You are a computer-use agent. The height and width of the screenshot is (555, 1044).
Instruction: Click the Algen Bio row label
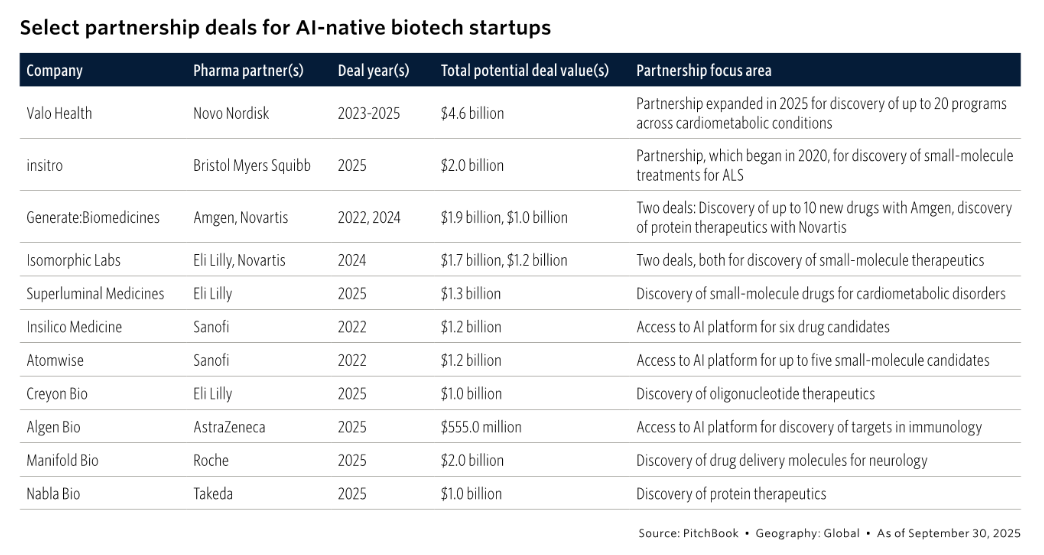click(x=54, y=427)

---

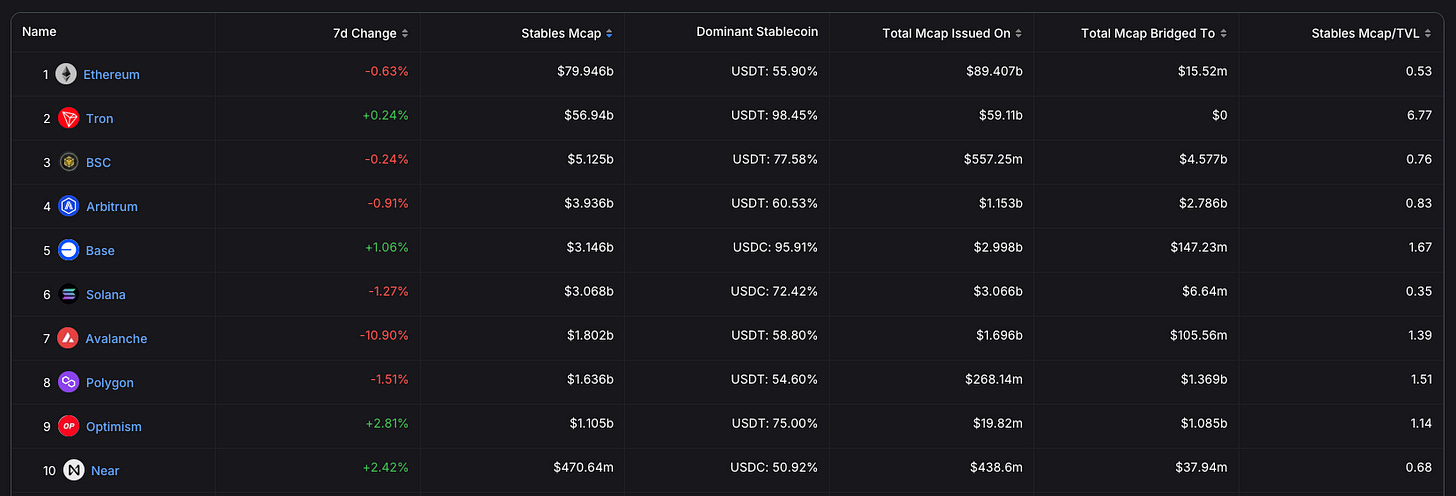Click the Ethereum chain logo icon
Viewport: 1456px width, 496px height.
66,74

==

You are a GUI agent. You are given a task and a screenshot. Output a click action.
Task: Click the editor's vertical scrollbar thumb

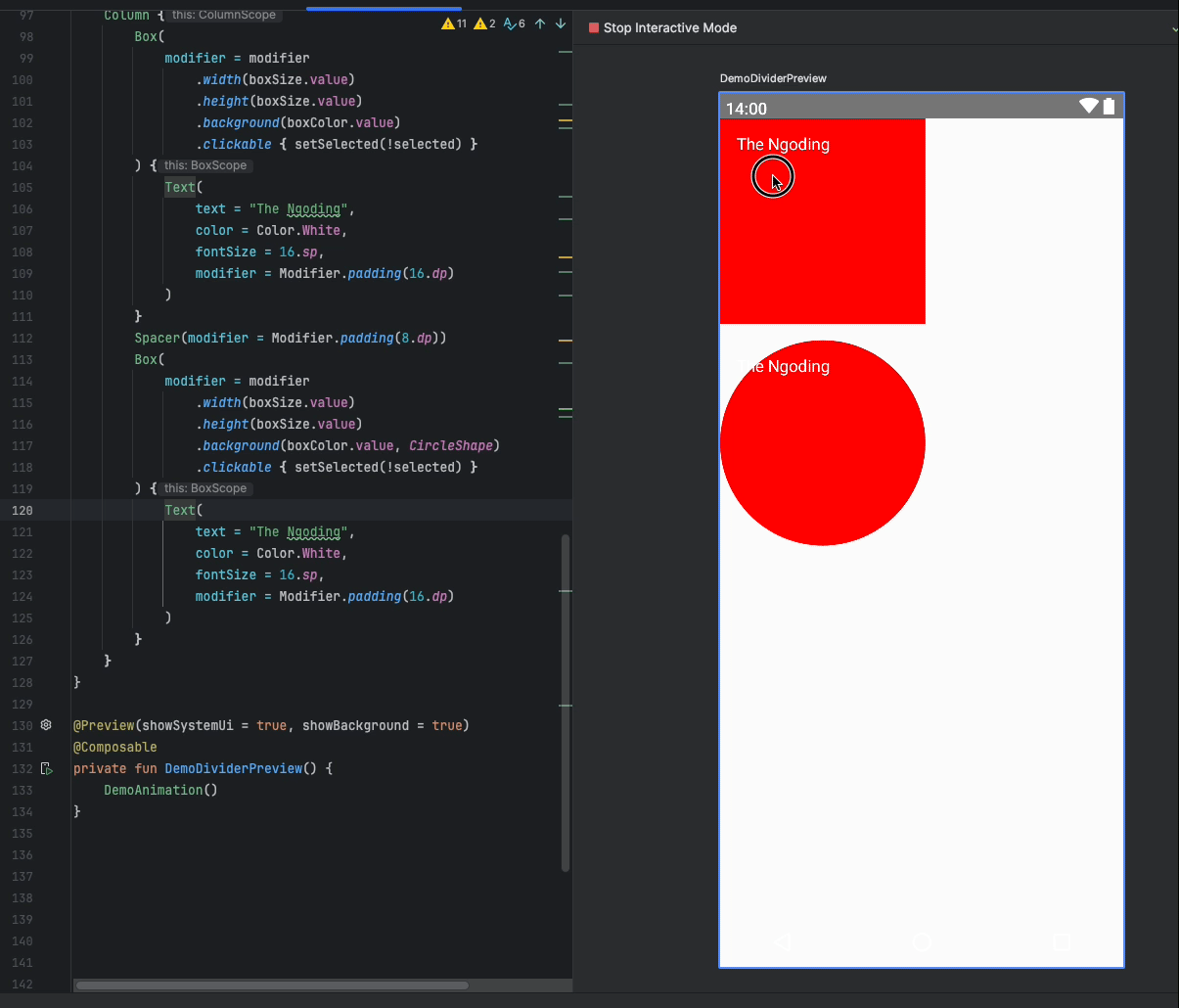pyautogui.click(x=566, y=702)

* [What is required]: Only the lines containing the word "screenshot" should be returned from the data above.

* [Result of the exercise]:
You are a computer-use agent. The height and width of the screenshot is (555, 1044).
You are a GUI agent. You are given a task and a screenshot. Output a click action.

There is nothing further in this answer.